The consequences of not responding to an income update request
Again, you aren’t required to respond to an income update request unless you are applying for a credit card or you have asked for a credit limit increase. But what if you already own the card and the issuer later looks you up for a revenue refresh?
“Not providing income when requested will likely make you ineligible for future automatic credit limit increases,” continues Ranjan.
It could also result in missed opportunities for receiving attractive offers and promotions offered by today’s best credit cards — though some people don’t mind seeing fewer emails in their inbox anyway.
Should you update your income?
So what’s your best course of action? Should you voluntarily reveal your current earnings if your issuer requests this information?
“Especially if your income has gone up since you applied for the card, I would suggest sharing the new figure — unless you are worried that you would use a higher credit limit approval as an excuse to overspend,” says Rossman. “If your income has gone down, then maybe you shouldn’t volunteer that info.”
Seuthe seconds those sentiments.
“If your income has stayed the same or decreased, you may not want to update your credit card issuer.

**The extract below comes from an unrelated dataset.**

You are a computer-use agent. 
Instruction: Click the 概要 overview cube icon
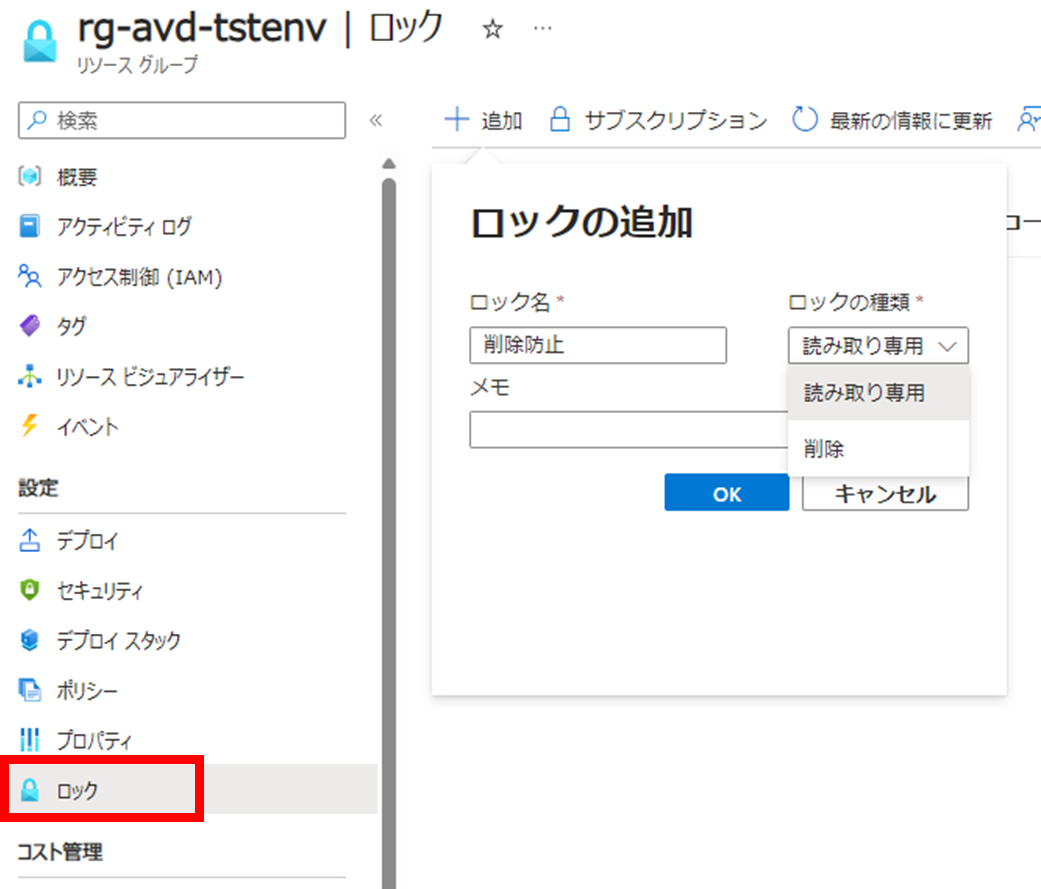pyautogui.click(x=30, y=177)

There won’t be any benefits for you in this scenario,” he cautions.
It’s okay to politely decline to provide updated information if your situation is unchanged, Lokenauth agrees, “but be prepared for smaller credit limit increases in the future.”
The bottom line
If your credit card company asks about your income, don’t stress: It likely can’t hurt to provide the numbers they seek, unless your pay has plummeted. But remember that you have privacy rights and can say no or ignore the request.
“If you do indicate your income has increased, only report income that you can prove. Inflating income is fraudulent,” says Lokenatuh. “Keep records like pay stubs and tax returns just in case you are asked for verification. Lastly, opt out of preapproved offers if you are concerned about getting more junk mail.”